Exercise brief:
Swap every "GUI agent" in the data below for "screen agent", leaving everything else as it is.

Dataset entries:
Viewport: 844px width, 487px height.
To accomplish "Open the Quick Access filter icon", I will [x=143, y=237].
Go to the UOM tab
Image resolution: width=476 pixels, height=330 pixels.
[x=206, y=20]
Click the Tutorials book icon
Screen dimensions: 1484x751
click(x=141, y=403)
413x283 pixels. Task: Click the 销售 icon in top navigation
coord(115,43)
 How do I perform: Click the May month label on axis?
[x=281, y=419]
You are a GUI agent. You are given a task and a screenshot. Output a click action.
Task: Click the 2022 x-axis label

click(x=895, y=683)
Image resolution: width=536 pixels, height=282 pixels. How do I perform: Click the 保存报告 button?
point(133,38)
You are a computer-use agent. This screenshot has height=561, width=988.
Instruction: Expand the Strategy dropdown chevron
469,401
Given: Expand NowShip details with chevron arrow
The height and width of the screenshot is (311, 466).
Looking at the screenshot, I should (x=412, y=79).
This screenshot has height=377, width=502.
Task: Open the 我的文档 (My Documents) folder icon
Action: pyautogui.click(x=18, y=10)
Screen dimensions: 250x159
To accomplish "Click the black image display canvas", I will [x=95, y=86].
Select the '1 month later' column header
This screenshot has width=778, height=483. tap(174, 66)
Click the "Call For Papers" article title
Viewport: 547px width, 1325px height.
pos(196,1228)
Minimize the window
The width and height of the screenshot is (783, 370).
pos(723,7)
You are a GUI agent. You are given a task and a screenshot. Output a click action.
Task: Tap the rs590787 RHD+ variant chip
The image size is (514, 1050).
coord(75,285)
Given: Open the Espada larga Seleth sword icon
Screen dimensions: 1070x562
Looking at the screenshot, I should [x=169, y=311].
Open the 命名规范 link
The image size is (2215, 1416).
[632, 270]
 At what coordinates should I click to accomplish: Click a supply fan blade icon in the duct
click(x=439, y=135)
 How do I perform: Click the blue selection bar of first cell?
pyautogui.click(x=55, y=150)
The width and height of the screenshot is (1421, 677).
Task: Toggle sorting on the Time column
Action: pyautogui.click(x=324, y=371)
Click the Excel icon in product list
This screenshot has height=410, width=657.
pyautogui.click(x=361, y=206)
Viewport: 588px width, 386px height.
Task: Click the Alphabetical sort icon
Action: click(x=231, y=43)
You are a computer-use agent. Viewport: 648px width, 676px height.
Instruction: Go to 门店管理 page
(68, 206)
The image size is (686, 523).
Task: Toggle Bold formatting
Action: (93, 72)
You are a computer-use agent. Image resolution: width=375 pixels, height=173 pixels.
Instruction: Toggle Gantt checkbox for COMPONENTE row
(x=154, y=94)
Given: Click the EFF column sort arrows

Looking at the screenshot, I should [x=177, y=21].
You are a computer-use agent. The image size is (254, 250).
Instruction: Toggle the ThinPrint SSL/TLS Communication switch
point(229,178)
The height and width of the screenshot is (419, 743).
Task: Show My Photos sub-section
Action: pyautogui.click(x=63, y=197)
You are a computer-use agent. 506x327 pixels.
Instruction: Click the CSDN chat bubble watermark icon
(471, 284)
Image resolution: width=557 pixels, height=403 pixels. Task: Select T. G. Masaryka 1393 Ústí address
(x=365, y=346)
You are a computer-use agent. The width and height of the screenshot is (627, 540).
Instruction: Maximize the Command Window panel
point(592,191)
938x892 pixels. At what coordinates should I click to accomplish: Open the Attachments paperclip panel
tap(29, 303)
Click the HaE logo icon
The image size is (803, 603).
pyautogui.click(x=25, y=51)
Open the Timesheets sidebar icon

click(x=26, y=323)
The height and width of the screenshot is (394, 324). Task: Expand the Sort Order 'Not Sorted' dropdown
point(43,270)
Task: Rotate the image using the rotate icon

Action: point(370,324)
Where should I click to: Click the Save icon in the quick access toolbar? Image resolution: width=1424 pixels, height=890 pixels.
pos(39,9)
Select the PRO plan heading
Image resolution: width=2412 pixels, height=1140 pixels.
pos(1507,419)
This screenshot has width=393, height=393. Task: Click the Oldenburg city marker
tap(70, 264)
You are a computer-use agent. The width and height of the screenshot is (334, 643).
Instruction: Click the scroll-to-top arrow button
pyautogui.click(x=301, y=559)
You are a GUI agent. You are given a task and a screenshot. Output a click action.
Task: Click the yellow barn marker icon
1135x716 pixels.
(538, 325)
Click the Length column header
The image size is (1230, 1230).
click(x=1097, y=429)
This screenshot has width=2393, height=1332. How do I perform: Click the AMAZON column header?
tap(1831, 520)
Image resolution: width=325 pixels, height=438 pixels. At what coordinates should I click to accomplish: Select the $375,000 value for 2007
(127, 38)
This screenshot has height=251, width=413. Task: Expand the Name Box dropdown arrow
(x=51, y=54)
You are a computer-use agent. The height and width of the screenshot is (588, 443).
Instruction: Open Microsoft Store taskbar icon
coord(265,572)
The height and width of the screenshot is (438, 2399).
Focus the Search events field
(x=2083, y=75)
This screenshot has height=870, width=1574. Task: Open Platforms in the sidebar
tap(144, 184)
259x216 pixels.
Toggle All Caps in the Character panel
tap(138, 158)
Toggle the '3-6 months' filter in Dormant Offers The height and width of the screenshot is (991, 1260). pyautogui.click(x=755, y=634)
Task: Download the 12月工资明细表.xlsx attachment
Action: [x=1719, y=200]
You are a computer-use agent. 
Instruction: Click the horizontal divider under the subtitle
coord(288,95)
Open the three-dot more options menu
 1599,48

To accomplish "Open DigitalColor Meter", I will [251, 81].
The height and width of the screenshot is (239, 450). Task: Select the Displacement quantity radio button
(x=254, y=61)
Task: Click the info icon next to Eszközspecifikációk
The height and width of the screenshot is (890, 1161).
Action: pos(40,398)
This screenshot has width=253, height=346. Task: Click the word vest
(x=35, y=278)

Task answer:
Viewport: 844px width, 487px height.
To accomplish "Open the Quick Access filter icon", I will [x=143, y=237].
Go to the UOM tab
Image resolution: width=476 pixels, height=330 pixels.
[x=206, y=20]
Click the Tutorials book icon
Screen dimensions: 1484x751
click(x=141, y=403)
413x283 pixels. Task: Click the 销售 icon in top navigation
coord(115,43)
 How do I perform: Click the May month label on axis?
[x=281, y=419]
You are a screen agent. You are given a task and a screenshot. Output a click action.
Task: Click the 2022 x-axis label

click(x=895, y=683)
Image resolution: width=536 pixels, height=282 pixels. How do I perform: Click the 保存报告 button?
point(133,38)
You are a computer-use agent. This screenshot has height=561, width=988.
Instruction: Expand the Strategy dropdown chevron
469,401
Given: Expand NowShip details with chevron arrow
The height and width of the screenshot is (311, 466).
Looking at the screenshot, I should (x=412, y=79).
This screenshot has height=377, width=502.
Task: Open the 我的文档 (My Documents) folder icon
Action: pyautogui.click(x=18, y=10)
Screen dimensions: 250x159
To accomplish "Click the black image display canvas", I will [x=95, y=86].
Select the '1 month later' column header
This screenshot has width=778, height=483. tap(174, 66)
Click the "Call For Papers" article title
Viewport: 547px width, 1325px height.
pos(196,1228)
Minimize the window
The width and height of the screenshot is (783, 370).
pos(723,7)
You are a screen agent. You are given a task and a screenshot. Output a click action.
Task: Tap the rs590787 RHD+ variant chip
The image size is (514, 1050).
coord(75,285)
Given: Open the Espada larga Seleth sword icon
Screen dimensions: 1070x562
Looking at the screenshot, I should [x=169, y=311].
Open the 命名规范 link
The image size is (2215, 1416).
[632, 270]
 At what coordinates should I click to accomplish: Click a supply fan blade icon in the duct
click(x=439, y=135)
 How do I perform: Click the blue selection bar of first cell?
pyautogui.click(x=55, y=150)
The width and height of the screenshot is (1421, 677).
Task: Toggle sorting on the Time column
Action: pyautogui.click(x=324, y=371)
Click the Excel icon in product list
This screenshot has height=410, width=657.
pyautogui.click(x=361, y=206)
Viewport: 588px width, 386px height.
Task: Click the Alphabetical sort icon
Action: click(x=231, y=43)
You are a computer-use agent. Viewport: 648px width, 676px height.
Instruction: Go to 门店管理 page
(68, 206)
The image size is (686, 523).
Task: Toggle Bold formatting
Action: (93, 72)
You are a computer-use agent. Image resolution: width=375 pixels, height=173 pixels.
Instruction: Toggle Gantt checkbox for COMPONENTE row
(x=154, y=94)
Given: Click the EFF column sort arrows

Looking at the screenshot, I should [x=177, y=21].
You are a computer-use agent. The image size is (254, 250).
Instruction: Toggle the ThinPrint SSL/TLS Communication switch
point(229,178)
The height and width of the screenshot is (419, 743).
Task: Show My Photos sub-section
Action: pyautogui.click(x=63, y=197)
You are a computer-use agent. 506x327 pixels.
Instruction: Click the CSDN chat bubble watermark icon
(471, 284)
Image resolution: width=557 pixels, height=403 pixels. Task: Select T. G. Masaryka 1393 Ústí address
(x=365, y=346)
You are a computer-use agent. The width and height of the screenshot is (627, 540).
Instruction: Maximize the Command Window panel
point(592,191)
938x892 pixels. At what coordinates should I click to accomplish: Open the Attachments paperclip panel
tap(29, 303)
Click the HaE logo icon
The image size is (803, 603).
pyautogui.click(x=25, y=51)
Open the Timesheets sidebar icon

click(x=26, y=323)
The height and width of the screenshot is (394, 324). Task: Expand the Sort Order 'Not Sorted' dropdown
point(43,270)
Task: Rotate the image using the rotate icon

Action: point(370,324)
Where should I click to: Click the Save icon in the quick access toolbar? Image resolution: width=1424 pixels, height=890 pixels.
pos(39,9)
Select the PRO plan heading
Image resolution: width=2412 pixels, height=1140 pixels.
pos(1507,419)
This screenshot has width=393, height=393. Task: Click the Oldenburg city marker
tap(70, 264)
You are a computer-use agent. The width and height of the screenshot is (334, 643).
Instruction: Click the scroll-to-top arrow button
pyautogui.click(x=301, y=559)
You are a screen agent. You are given a task and a screenshot. Output a click action.
Task: Click the yellow barn marker icon
1135x716 pixels.
(538, 325)
Click the Length column header
The image size is (1230, 1230).
click(x=1097, y=429)
This screenshot has width=2393, height=1332. How do I perform: Click the AMAZON column header?
tap(1831, 520)
Image resolution: width=325 pixels, height=438 pixels. At what coordinates should I click to accomplish: Select the $375,000 value for 2007
(127, 38)
This screenshot has height=251, width=413. Task: Expand the Name Box dropdown arrow
(x=51, y=54)
You are a computer-use agent. The height and width of the screenshot is (588, 443).
Instruction: Open Microsoft Store taskbar icon
coord(265,572)
The height and width of the screenshot is (438, 2399).
Focus the Search events field
(x=2083, y=75)
This screenshot has height=870, width=1574. Task: Open Platforms in the sidebar
tap(144, 184)
259x216 pixels.
Toggle All Caps in the Character panel
tap(138, 158)
Toggle the '3-6 months' filter in Dormant Offers The height and width of the screenshot is (991, 1260). pyautogui.click(x=755, y=634)
Task: Download the 12月工资明细表.xlsx attachment
Action: [x=1719, y=200]
You are a computer-use agent. 
Instruction: Click the horizontal divider under the subtitle
coord(288,95)
Open the three-dot more options menu
 1599,48

To accomplish "Open DigitalColor Meter", I will [251, 81].
The height and width of the screenshot is (239, 450). Task: Select the Displacement quantity radio button
(x=254, y=61)
Task: Click the info icon next to Eszközspecifikációk
The height and width of the screenshot is (890, 1161).
Action: pos(40,398)
This screenshot has width=253, height=346. Task: Click the word vest
(x=35, y=278)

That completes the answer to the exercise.